- DESCRIPTION OF THE TASK -
Give the records from the line containing "Click the Remove button" down to the end of the records as a two-column CSV with columns named text and coordinates. Write one row per record, put each value in one quoted field with line breaks replaced by spaces, and leave out the pictures.

- RECORDS SUPPLIED -
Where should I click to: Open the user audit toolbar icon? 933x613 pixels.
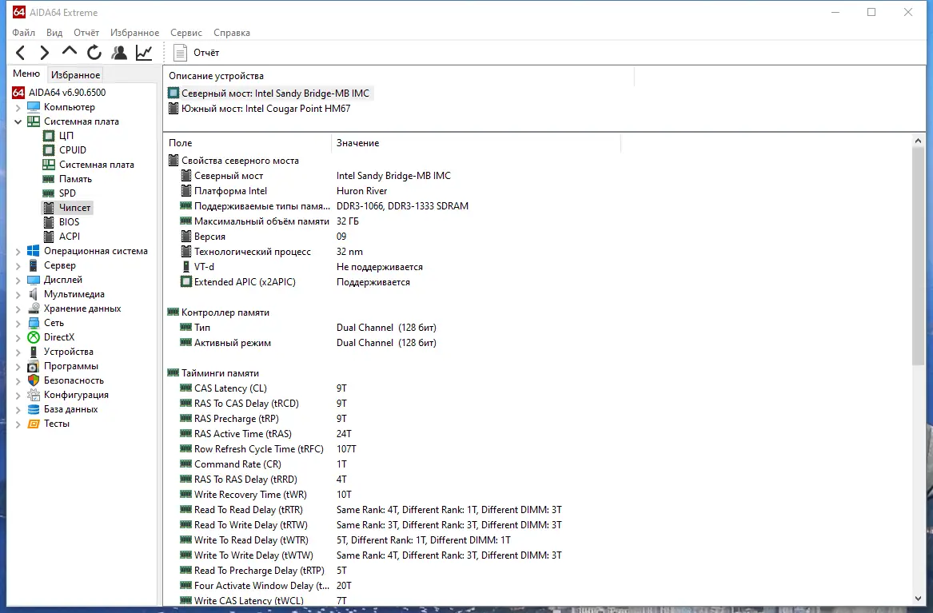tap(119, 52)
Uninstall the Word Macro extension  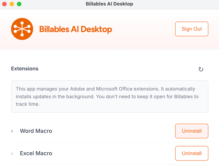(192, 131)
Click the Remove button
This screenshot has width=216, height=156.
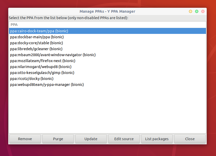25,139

- OUTPUT OF THE TASK -
text,coordinates
"Click the Remove button This screenshot has width=216, height=156.","25,139"